**CONSIGNES**
1 - Dans le témoignage sur le travail au Caarud, relevez les métiers qui forment l'équipe pluridisciplinaire.
2 - Écrivez la suite du témoignage sur le travail au Caarud, à partir de sa dernière phrase.

**TEXTE EXTRAIT**
========================================================================
« Cela fait cinq ans que j’exerce ce métier. C’est un secteur dans lequel il y a beaucoup d’innovations et une variété de tâches très différentes. Entre maraudes, accompagnement individuel et ateliers collectifs, les journées de travail au Caarud [centre d’accueil et d’accompagnement à la réduction des risques pour usagers de drogues] ne se ressemblent pas.
Par-dessus tout, ce qui me paraît extrêmement intéressant, ce sont les échanges avec le public, la rencontre avec les personnes, leur histoire… A Paris, beaucoup d’usagers sont des migrants arrivés il y a plus ou moins longtemps. Travailler avec eux nous apporte une grande richesse culturelle. Je vois aussi comme une chance le fait de faire partie d’une équipe pluridisciplinaire qui regroupe des infirmières, des médiateurs, des médecins, des psychiatres, des addictologues et des psychologues. Pouvoir échanger avec ces personnes d’horizons très divers est vraiment enrichissant et permet de meilleures prises en charge. Notre travail comprend par ailleurs un large volet dédié à la médiation avec les riverains du quartier. J’aime pouvoir constater les effets de notre action à ce niveau-là. Il y a deux ans, nous avons réussi à organiser un repas dans un squat situé porte de la Chapelle, pour rendre hommage à des personnes décédées. Cette action a permis de donner aux habitants une autre image de ce type d’endroit.
========================================================================
**DONNÉES ENREGISTRÉES**

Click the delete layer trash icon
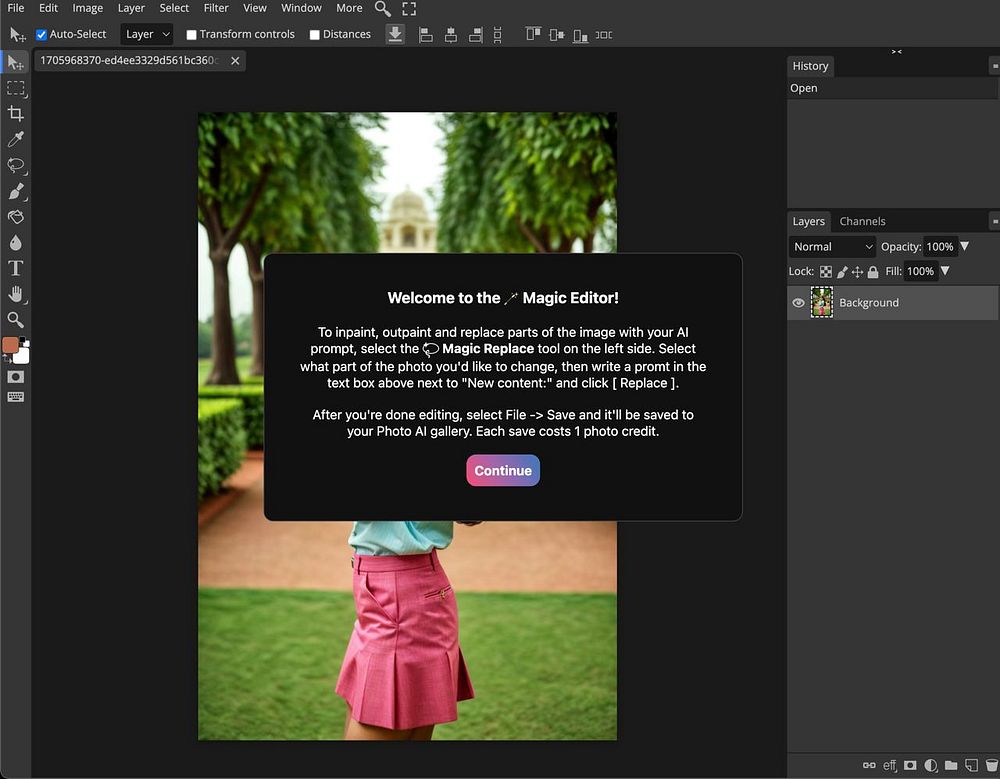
========================================================================
**RÉPONSES**
1 - infirmières, médiateurs, médecins, psychiatres, addictologues, psychologues

2 -
Je compare parfois mon secteur à la prévention spécialisée, car ce que nous faisons est très politique. Nous travaillons avec la marginalité, mais au-delà de l’usager que nous accompagnons tous les jours, il y a tout le contexte de l’usage global de la drogue, la médiation, les politiques publiques… Nous sommes sans cesse en train de jouer sur plusieurs tableaux en même temps. Pour faire ce métier, la question de l’accueil inconditionnel est très importante. La patience est également une qualité indispensable. Cela peut demander du temps pour réussir à changer la situation d’un usager, et il y a parfois des retours en arrière. Même avec beaucoup de moyens mis en place, il faudra à certains des années pour sortir de leur dépendance aux drogues… Ce sont des accompagnements au long cours. »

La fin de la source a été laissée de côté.